左ペインの"Connections"->"Database"をクリック、右上の"CREATE DB CONNECTION"を押します。

"NAME"に任意の名前を入力して下の"CREATE"を押します。

"Custom Database"タブをクリックして"User my own database"フリップスイッチをオンにします。
このスイッチをオンにすることで、お客様の認証の認証データベースをAuth0に接続することができます。

"Settings"タブをクリックして"Import Users to Auth0"フリップスイッチをオンにします。
このスイッチをオンにすることで、認証が発生したタイミングでUser Credentialをシームレスにお客様の認証データベースからAuth0のデータベースに移行します。

"Custom Database"タブをクリックして"Database Action Scripts"->"Login"のに下記のコードを作成して"SAVE"を押します。
"Heads up!"に記載されているGlobal IP AddressからDatabaseにアクセスできるようにDatabase側のセキュリティポリシーを変更お願いします。

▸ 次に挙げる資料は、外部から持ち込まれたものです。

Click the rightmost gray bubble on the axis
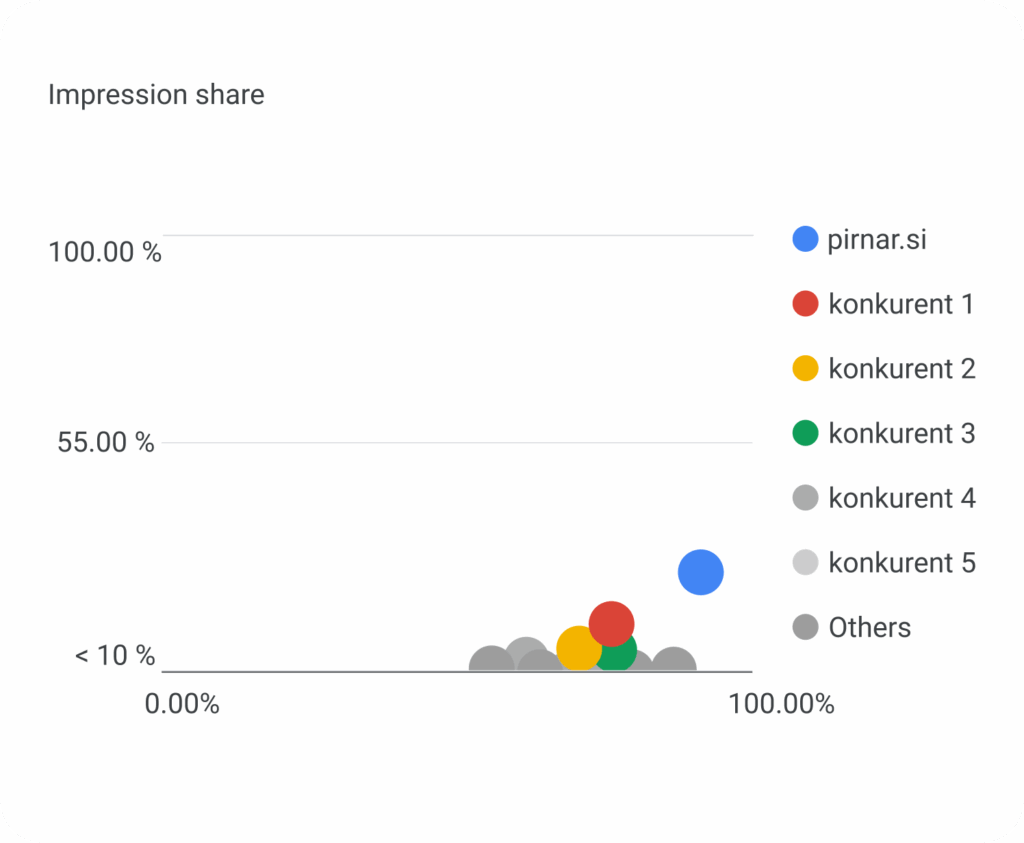The image size is (1024, 843). click(x=673, y=659)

function login(email, password, callback) {
  const {MongoClient} = require("[email protected]");
  const dbUser = configuration.DBUSER;
  const dbPwd = configuration.DBPWD;
  const dbHost = configuration.DBHOST;
  const dbName = configuration.DBNAME;
  const usersCollection = configuration.USERSCOLLECTION;

  const uri = `mongodb+srv://${dbUser}:${dbPwd}@${dbHost}/test?retryWrites=true`;
  const client = new MongoClient(uri, { useNewUrlParser: true });

  client.connect(err => {
    if (err) return callback(err);

    const collection = client.db(dbName).collection(usersCollection);

    collection.findOne({email: email, password}, (err, user) => {
      if (err) return callback(err);
      if (!user) return callback(null);
      const profile  = {
        ...user,
        user_id: user.email,
        app_metadata: {
          migrated: true
        }
      };
      callback(null, profile);
      client.close();
    });
  });
}

"Settings"でDatabaseの環境変数を設定します。
接続するDatabaseの環境に沿って変数を設定して下さい。

  • DBUSER
  • DBPWD
  • DBHOST
  • DBNAME
  • USERCOLLECTION

"TRY"ボタンを押してDatabase-Tableに存在するUser Credentialを入力して"TRY"を押します。"The profile is:xxx"が返ってきたら成功です。

Applicationの設定

初めてのAuth0ハンズオンので作成したApplicationをクリック、"Connections"タブをクリックして作成したDatabase以外のフリップスイッチをオフにします。

動作確認

Applicationを起動、Chromeでhttp://localhost:3000にアクセスしてDatabase上に存在するUser Credentialでログインします。

$ pwd
~/auth0-react-samples/01-Login
$ npm start


"Users&Roles"->"Users"をクリック、移行されたユーザをクリックしてapp_metadataに"Migrated : true"フラグが立っていることを確認します。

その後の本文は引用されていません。